Plus de 200 000 trajets de Lime depuis août, BIXI en santé
Malgré des difficultés de stationnement documentées, l’entreprise Lime prend place à Montréal. La compagnie de trottinettes électriques a comptabilisé «plus de 200 000» trajets individuels sur l’Île depuis l’installation de ses appareils, en août.
Avec 94 jours d’activité à son actif dans la métropole québécoise, Lime a donc enregistré plus de 2100 trajets par jour. «Ça démontre que Montréal est une place avec un gros appétit pour les trottinettes», avance le gérant d’expansion chez Lime, Mathew Lobraico.
La journée la plus achalandée est survenue le 27 septembre, jour de la Grande Marche pour le climat. L’entreprise américaine a compté «plus de 3000 déplacements» ce jour-là.
Arrivée à Montréal grâce à un projet pilote, Lime retirera l’ensemble de ses trottinettes du territoire dès demain. La Ville «est en train de faire un bilan, qui n’est pas terminé», confirme l’attachée de presse du comité exécutif Laurence Houde-Roy.
Quelques accrocs
Lime a vécu des débuts difficiles à Montréal. Avant même d’obtenir son permis de service auprès de la Ville de Montréal, l’exploitant affichait d’importantes pertes financières.
Les trois derniers mois auront permis à Lime de «tirer un certain nombre d’enseignements». Sa gestion du stationnement, entre autres, en aura fait rager plusieurs. La création d’espaces réservés aux trottinettes n’a pas empêché plusieurs usagers de laisser les engins sur les trottoirs ou même… au fond du canal Lachine.
Ces incidents ont poussé Montréal à adopter la ligne dure avec l’entreprise. La ville-centre a entre autres pris la décision d’émettre des amendes auprès des exploitants de trottinettes en cas d’appareil mal garé.

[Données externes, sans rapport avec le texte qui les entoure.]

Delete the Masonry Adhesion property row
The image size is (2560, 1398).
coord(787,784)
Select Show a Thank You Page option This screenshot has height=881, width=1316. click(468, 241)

«On travaille à trouver une manière d’encadrer les trottinettes de façon positive à Montréal. Pour Lime, la priorité, c’est la sécurité et l’éducation des utilisateurs», soutient M. Lobraico, qui n’a pas pu fournir à Métro la quantité d’amendes reçues par son entreprise.
Selon le professeur spécialisé en mobilité Paul Lewis, «c’est clair qu’il y a un problème de discipline inculquée aux usagers». «Il y a peut-être à revoir la localisation et le nombre des zones de stationnement. C’est l’idée d’un projet pilote», avance l’expert basé à la Faculté de l’aménagement de l’Université de Montréal.
La compagnie Bird, un autre exploitant de trottinettes établi en septembre à Montréal, estime avoir été pénalisé environ vingt fois.
«Je pense que la Ville réalise qu’elle a besoin de plus d’espaces de stationnement, affirme le président-directeur général de Bird Canada, Stewart Lyons. Le problème, c’est que, quand quelqu’un termine un trajet, il lui arrive de laisser sa trottinette au mauvais endroit parce qu’il n’y a pas de place disponible.»
Concurrence
Bird dresse d’ailleurs un portrait positif des derniers mois. «Je suis à peu près sûr que la Ville voudra continuer à travailler avec nous», lance M. Lyons.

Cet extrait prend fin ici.